→ **TASKS TO COMPLETE**:
a) In the forum thread on CASE statements, copy out everything from "Google Data Studio Report and a GIF to elaborate" down to "massively going forward.", swapping "huge" for "big".
b) In the forum thread on CASE statements, what value did the poster pass into the custom dimensions when there was no actual value to give?

→ **SOURCE TEXT**:

= Beginning of Section =

Added a New Page to the Google Data Studio Report and a GIF to demonstrate:

Original POST

0) ELSE NULL

Note that the CASE statements in the question and this suggestion have not explicitly stated the ELSE clause, thus by default, ELSE values are treated as NULL.

1) Tweaked CASE

Tried out the CASE statement and it works as expected! One tweak to the initial CASE statement is the inclusion of a Logical Operator, OR:

CASE
  WHEN CONTAINS_TEXT(PAGE, "Heart") OR WEB_SUBJECT = "Hypertension" THEN "Cardiology"
  WHEN PAGE = "Diabetes.website.com" THEN "Diabetes"
END

2) Alternative CASE

In addition, you could also have a look to see whether the CASE statement below resolves the issue; it uses the REGEXP_MATCH function and ensures that fields Contain .* the respective values as well as adding a Case Insensitive Flag (?i) thus matching Hypertension, hypertension, HYPerTENsion, etc:

CASE
  WHEN REGEXP_MATCH(PAGE, ".*(?i)(Heart).*") OR REGEXP_MATCH(WEB_SUBJECT, ".*(?i)(Hypertension).*") THEN "Cardiology"
  WHEN REGEXP_MATCH(PAGE, ".*(?i)(Diabetes\\.website\\.com).*") THEN "Diabetes"
END

3) Next Steps and a GIF

If the above doesn't resolve the issue, could you elaborate with a screenshot(s) and provide some sample data (removing or replacing any sensitive information); feel free to add data to This Editable Google Sheet (also used in the Report and GIF below).

Google Data Studio Report and a GIF to elaborate on the above:

0
votes

So first of all @Nimantha thank you for getting me much further down the road on solving this and giving me a huge lesson in case statements that is going to help me massively going forward.

The problem as it turns out was that I have the 'Universal' analytics tag sitting on multiple sites implemented by different tag manager containers. I was defining custom dimensions in the tag containers to pass datalayer information through to google analytics. The problem is that i was passing no value through to the custom dimension to on any of the other domains. This caused the CASE statement to fall over as when a custom dimension value only existed on one domain, it only returned pages from that domain.

To fix this I went to all GA tags across all containers and matched up the custom dimensions, passing in (not set) if I have no actual value to give it. Now in using the CASE statement above by Nimantha I can see all of the pages starting to appear. Just unfortunate they are populating from now forward but at least it works!

= End of Section =

→ **RAW DATA**:

= Beginning of Section =

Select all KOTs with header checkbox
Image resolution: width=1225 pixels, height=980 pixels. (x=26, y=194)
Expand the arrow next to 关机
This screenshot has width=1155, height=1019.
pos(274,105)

= End of Section =

→ **RESULTS IN ORDER**:
a)
Google Data Studio Report and a GIF to elaborate on the above:

0
votes

So first of all @Nimantha thank you for getting me much further down the road on solving this and giving me a big lesson in case statements that is going to help me massively going forward.

b) (not set)